La commission parlementaire sur le déclassement de la centrale nucléaire Gentilly-2, qui a siégé les 29 et 30 janvier, ne soumettra pas de rapport à l'Assemblée nationale, en raison de propos grossiers tenus lors d'une séance de travail.
La députée péquiste de Champlain, Noëlla Champagne, a expliqué en point de presse que la députée libérale de Trois-Rivières, Danielle St-Amand, a rompu le lien de « respect » requis entre les parlementaires pour qu'ils puissent poursuivre leurs discussions.
Mme St-Amand aurait en effet insulté la ministre des Ressources naturelles, Martine Ouellet, lui lançant à trois reprises : « va donc chier ».

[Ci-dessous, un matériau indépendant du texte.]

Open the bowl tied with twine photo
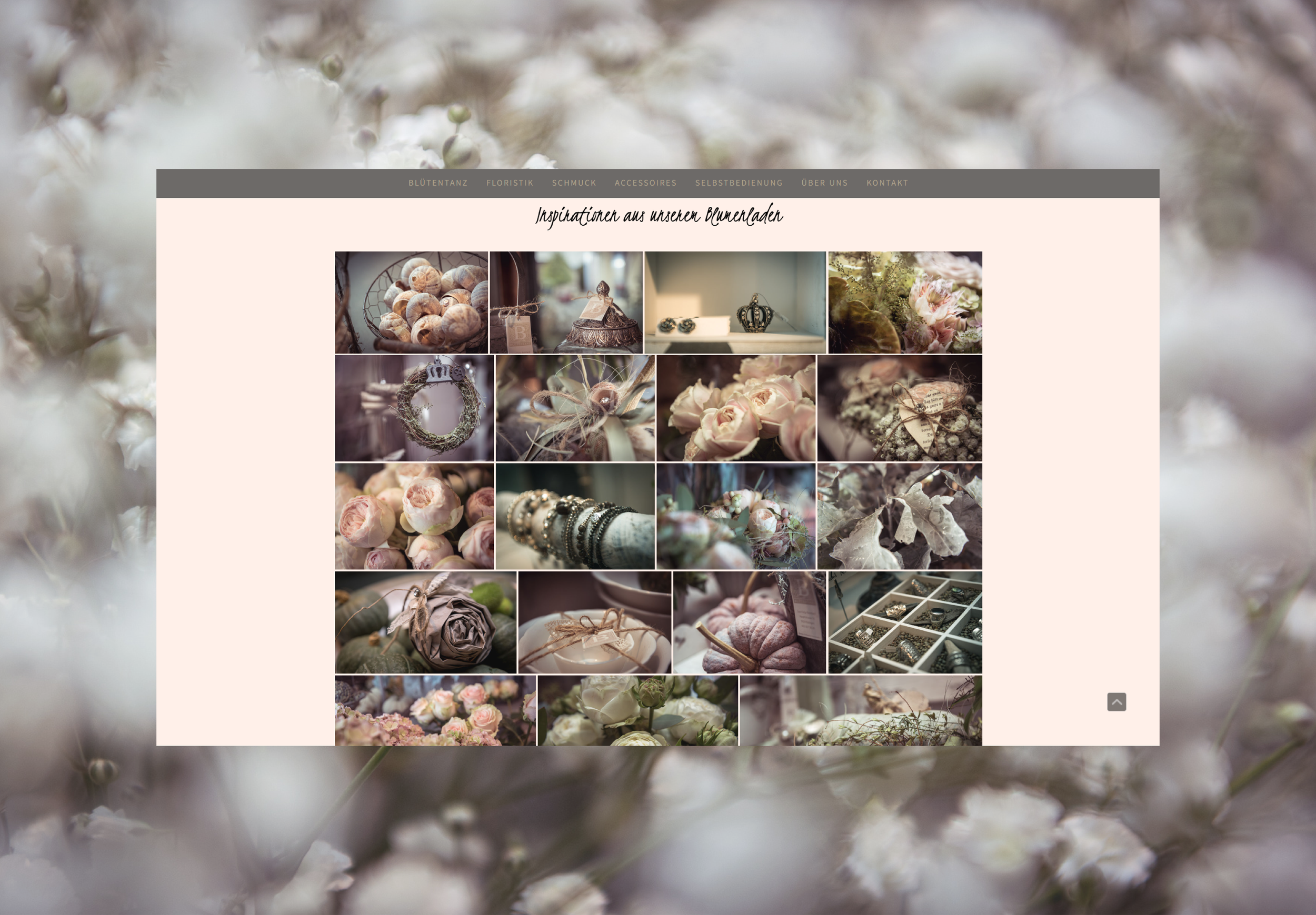1316x915 pixels. pos(594,622)
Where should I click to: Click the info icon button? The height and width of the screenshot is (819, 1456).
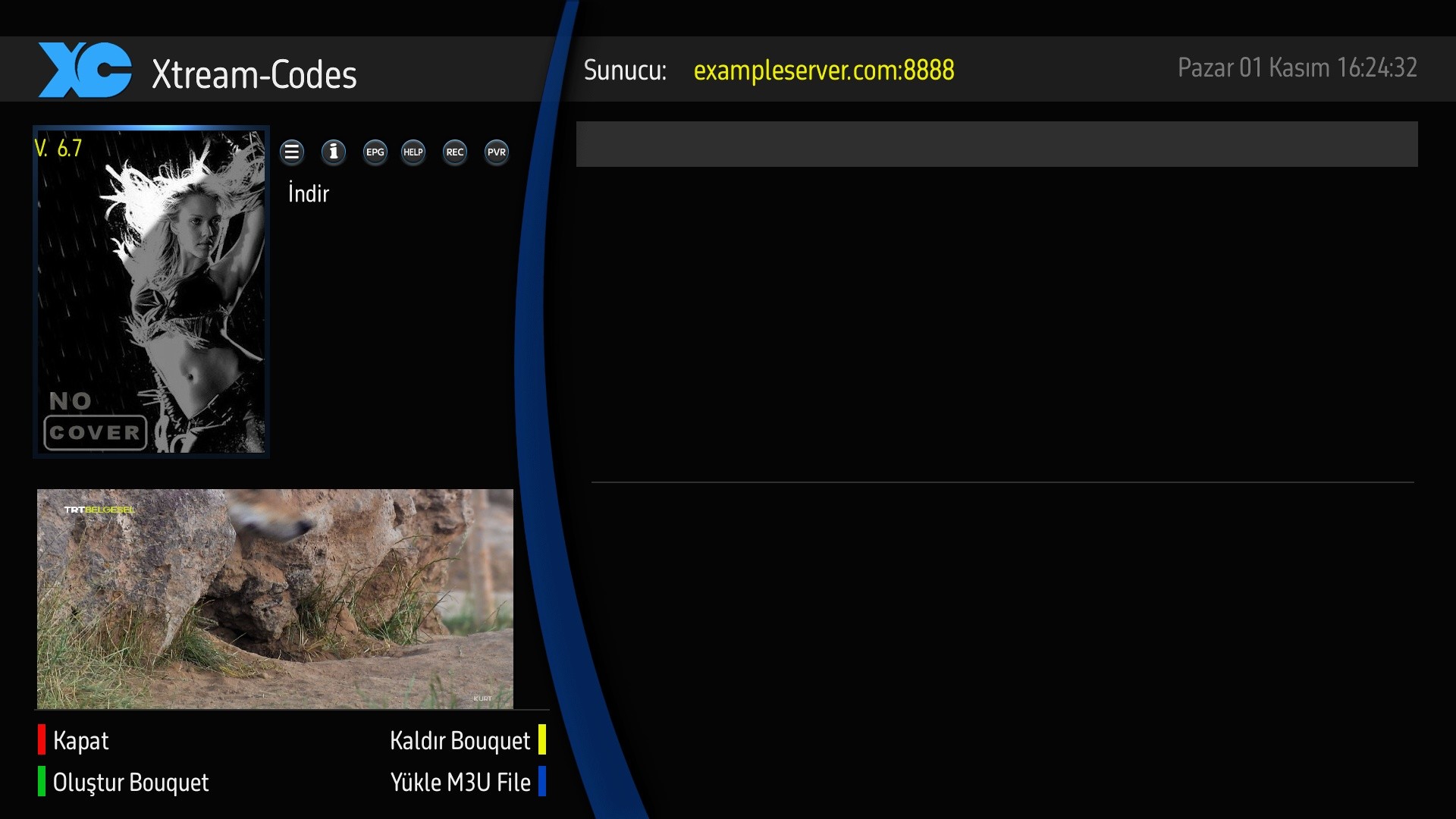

« Considérant qu'une agressivité et des propos choquants tenus lors de cette séance de travail ont miné la bonne marche de la rencontre et mis fin au lien de respect élémentaire entre parlementaires (...) les membres de la commission parlementaire représentant le gouvernement ne peuvent continuer dans ces conditions à échanger sur ce rapport », a fait savoir le cabinet du whip en chef du gouvernement dans un communiqué.
Un incident différemment commenté
Le député péquiste de Saint-Maurice, Luc Trudel, a jugé que « c'étaient des propos franchement grossiers qui n'avaient pas leur place du tout. On a poursuivi la séance de travail, mais tout de suite après on s'est rencontré pour dire qu'on ne pouvait plus tolérer des discussions dans un contexte comme ça ».
Pour sa part, le député de Nicolet-Bécancour, Donald Martel, juge les propos de Mme St-Amand inacceptables, même si la ministre Ouellet avait adopté, selon lui, un « ton cassant » pendant la séance de travail.
Le porte-parole de l'aile parlementaire libérale, Charles Robert, a rejeté quant à lui le blâme sur le gouvernement.« La réaction du gouvernement est disproportionnée. C'est sûr que c'étaient des propos inappropriés, mais le gouvernement aurait dû se placer au-dessus de la mêlée. Les péquistes se sont servis de l'incident comme prétexte pour mettre fin aux travaux », a-t-il dit.
La commission parlementaire s'était tenue dans un climat tendu entre des libéraux opposés à la fermeture de la centrale de Bécancour et la partie gouvernementale forcée de justifier sa décision de déclasser les installations.